Mechanisms of lipopolysaccharide-induced changes in effects of contractile agonists on pregnant rat myometrium

Objective The study was undertaken to investigate the mechanisms underlying enhanced uterine contractility induced by lipopolysaccharide (LPS) in pregnant rats. Study design Wistar rats were administered intrauterine either LPS (50 μg) or normal saline solution (0.05 mL) on day 17 of gestation. On day 19, the animals were killed and uterus was isolated for isometric recording, 45Ca++ influx measurement, and determination of plasma membrane Na+-K+-ATPase. Results Uterine strips, taken from LPS-treated rats, displayed a marked increase in amplitude of spontaneous rhythmic contractions compared with controls. Enhancement in the sensitivity of uterine strips to agonists such as oxytocin, 5-hydroxytryptamine (5-HT), and BAY K8644 was also observed in rats treated with LPS. Cyclo-oxygenase-2 inhibitor, nimesulide (10 μmol/L) had no significant effect on the LPS-induced increase in spontaneous rhythmic contractions. On the other hand, nimesulide attenuated the increased sensitivity of uterine strips to oxytocin induced by LPS. Nimesulide significantly inhibited 5-HT–induced uterine contractions in both control and LPS-treated rats. However, the enhanced sensitivity of uterine strips to 5-HT was evident even in the presence of nimesulide in rats treated with LPS. Nifedipine-sensitive 45Ca++-influx into uterine strips both in the basal state as well as those stimulated by high K+ (80 mmol/L) and 5-HT (1 μmol/L) was greater in LPS-treated group compared with the controls.

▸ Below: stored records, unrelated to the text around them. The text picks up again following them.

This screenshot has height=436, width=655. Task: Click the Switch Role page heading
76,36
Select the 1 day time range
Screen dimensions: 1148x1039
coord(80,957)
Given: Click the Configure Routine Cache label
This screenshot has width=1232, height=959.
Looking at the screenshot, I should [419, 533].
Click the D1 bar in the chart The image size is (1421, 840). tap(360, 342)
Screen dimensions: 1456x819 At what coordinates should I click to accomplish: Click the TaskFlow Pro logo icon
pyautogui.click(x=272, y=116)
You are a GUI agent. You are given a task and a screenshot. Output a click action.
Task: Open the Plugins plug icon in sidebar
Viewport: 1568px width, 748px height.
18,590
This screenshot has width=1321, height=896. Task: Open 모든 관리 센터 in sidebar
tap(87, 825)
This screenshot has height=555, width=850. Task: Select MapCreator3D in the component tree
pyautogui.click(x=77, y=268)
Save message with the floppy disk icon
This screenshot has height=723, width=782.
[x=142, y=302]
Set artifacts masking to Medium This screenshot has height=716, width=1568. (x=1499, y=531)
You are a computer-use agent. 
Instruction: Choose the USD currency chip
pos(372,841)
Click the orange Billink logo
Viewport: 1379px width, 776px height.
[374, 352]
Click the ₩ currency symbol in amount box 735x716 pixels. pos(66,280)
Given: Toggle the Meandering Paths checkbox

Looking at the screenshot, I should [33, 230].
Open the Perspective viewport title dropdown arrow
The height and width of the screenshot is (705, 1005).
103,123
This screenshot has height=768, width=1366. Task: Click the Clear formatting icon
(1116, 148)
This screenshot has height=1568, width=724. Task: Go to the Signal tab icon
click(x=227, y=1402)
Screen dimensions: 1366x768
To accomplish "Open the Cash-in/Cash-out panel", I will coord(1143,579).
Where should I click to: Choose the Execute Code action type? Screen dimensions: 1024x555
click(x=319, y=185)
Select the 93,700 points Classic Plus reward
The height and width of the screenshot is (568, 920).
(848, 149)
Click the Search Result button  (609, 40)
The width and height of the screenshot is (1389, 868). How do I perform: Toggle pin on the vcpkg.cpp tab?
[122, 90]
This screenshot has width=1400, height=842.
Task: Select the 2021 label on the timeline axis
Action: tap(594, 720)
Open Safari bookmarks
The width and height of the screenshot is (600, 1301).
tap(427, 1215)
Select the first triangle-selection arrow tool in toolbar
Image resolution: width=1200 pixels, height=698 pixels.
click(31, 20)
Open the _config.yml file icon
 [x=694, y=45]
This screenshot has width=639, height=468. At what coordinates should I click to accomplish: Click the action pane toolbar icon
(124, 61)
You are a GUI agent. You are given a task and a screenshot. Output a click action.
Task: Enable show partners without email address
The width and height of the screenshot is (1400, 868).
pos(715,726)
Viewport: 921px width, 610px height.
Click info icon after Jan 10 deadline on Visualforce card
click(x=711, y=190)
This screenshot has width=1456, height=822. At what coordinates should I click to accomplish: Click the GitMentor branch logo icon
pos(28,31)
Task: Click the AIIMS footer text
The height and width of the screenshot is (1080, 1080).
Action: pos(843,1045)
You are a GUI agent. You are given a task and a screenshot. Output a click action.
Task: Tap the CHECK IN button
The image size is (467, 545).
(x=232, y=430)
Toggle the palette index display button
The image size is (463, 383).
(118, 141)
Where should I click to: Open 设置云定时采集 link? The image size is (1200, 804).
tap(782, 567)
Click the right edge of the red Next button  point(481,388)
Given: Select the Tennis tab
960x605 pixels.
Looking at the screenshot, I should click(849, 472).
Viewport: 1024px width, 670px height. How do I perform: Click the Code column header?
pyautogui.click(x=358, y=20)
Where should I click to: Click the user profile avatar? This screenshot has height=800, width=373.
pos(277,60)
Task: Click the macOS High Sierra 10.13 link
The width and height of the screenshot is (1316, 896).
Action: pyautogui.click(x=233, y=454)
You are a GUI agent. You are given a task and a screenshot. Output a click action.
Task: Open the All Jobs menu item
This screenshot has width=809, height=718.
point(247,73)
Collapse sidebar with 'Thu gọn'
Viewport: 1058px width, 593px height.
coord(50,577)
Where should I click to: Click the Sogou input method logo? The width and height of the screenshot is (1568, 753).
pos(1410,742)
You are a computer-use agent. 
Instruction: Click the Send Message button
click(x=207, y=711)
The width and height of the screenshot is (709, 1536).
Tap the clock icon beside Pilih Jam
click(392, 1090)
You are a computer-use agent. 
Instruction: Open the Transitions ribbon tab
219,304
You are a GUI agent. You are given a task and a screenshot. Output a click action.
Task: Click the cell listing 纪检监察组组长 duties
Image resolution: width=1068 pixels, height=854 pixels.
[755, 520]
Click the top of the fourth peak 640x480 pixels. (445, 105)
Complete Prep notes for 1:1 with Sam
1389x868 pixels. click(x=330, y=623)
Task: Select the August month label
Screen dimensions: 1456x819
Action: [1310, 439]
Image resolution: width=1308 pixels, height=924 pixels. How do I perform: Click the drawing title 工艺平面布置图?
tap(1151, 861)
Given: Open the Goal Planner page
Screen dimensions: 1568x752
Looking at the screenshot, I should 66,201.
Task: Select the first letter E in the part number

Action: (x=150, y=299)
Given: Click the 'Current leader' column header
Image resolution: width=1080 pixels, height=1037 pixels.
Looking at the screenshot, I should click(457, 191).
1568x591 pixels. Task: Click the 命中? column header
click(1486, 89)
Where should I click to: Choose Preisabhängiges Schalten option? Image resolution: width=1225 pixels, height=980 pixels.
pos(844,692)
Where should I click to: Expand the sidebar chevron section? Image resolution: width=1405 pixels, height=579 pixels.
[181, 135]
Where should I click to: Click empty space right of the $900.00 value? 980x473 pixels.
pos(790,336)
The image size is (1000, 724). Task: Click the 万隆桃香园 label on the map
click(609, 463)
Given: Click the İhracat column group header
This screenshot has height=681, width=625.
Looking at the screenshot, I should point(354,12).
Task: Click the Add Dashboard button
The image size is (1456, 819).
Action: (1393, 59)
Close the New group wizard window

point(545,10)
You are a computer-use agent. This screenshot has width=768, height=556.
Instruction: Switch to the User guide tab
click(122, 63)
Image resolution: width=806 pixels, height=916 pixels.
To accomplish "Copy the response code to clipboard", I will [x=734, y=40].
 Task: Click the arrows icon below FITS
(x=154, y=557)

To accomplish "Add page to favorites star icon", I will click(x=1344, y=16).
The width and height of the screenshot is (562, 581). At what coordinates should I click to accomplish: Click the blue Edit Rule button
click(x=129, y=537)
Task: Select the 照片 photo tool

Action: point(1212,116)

LPS treatment caused a marked inhibition in the Na+-K+-ATPase activity of the uterine plasma membrane compared with controls. LPS had no effect on plasma 17β-estradiol levels. Conclusion LPS appears to increase uterine contractility of pregnant rats both through the release of endogenous prostaglandins and increased influx of Ca++ through L-type Ca++ channels. Inhibition of sodium pump by LPS may be an additional mechanism in augmentation of uterine excitability.